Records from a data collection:
--------
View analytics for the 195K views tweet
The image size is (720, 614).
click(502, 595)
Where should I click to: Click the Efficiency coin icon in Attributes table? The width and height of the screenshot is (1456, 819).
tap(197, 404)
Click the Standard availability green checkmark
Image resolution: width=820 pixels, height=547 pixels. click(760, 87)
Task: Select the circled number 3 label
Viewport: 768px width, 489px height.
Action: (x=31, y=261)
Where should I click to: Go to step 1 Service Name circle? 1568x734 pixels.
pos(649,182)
--------
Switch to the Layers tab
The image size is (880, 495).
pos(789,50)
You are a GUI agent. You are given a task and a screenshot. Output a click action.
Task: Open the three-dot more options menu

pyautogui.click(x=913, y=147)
--------
SHORT TASK: Reproduce verbatim the part of the records that opens with the line containing "Where should I click to: Click" and closes with the line containing "pos(649,182)".

THE SOLUTION:
Where should I click to: Click the Efficiency coin icon in Attributes table? The width and height of the screenshot is (1456, 819).
tap(197, 404)
Click the Standard availability green checkmark
Image resolution: width=820 pixels, height=547 pixels. click(760, 87)
Task: Select the circled number 3 label
Viewport: 768px width, 489px height.
Action: (x=31, y=261)
Where should I click to: Go to step 1 Service Name circle? 1568x734 pixels.
pos(649,182)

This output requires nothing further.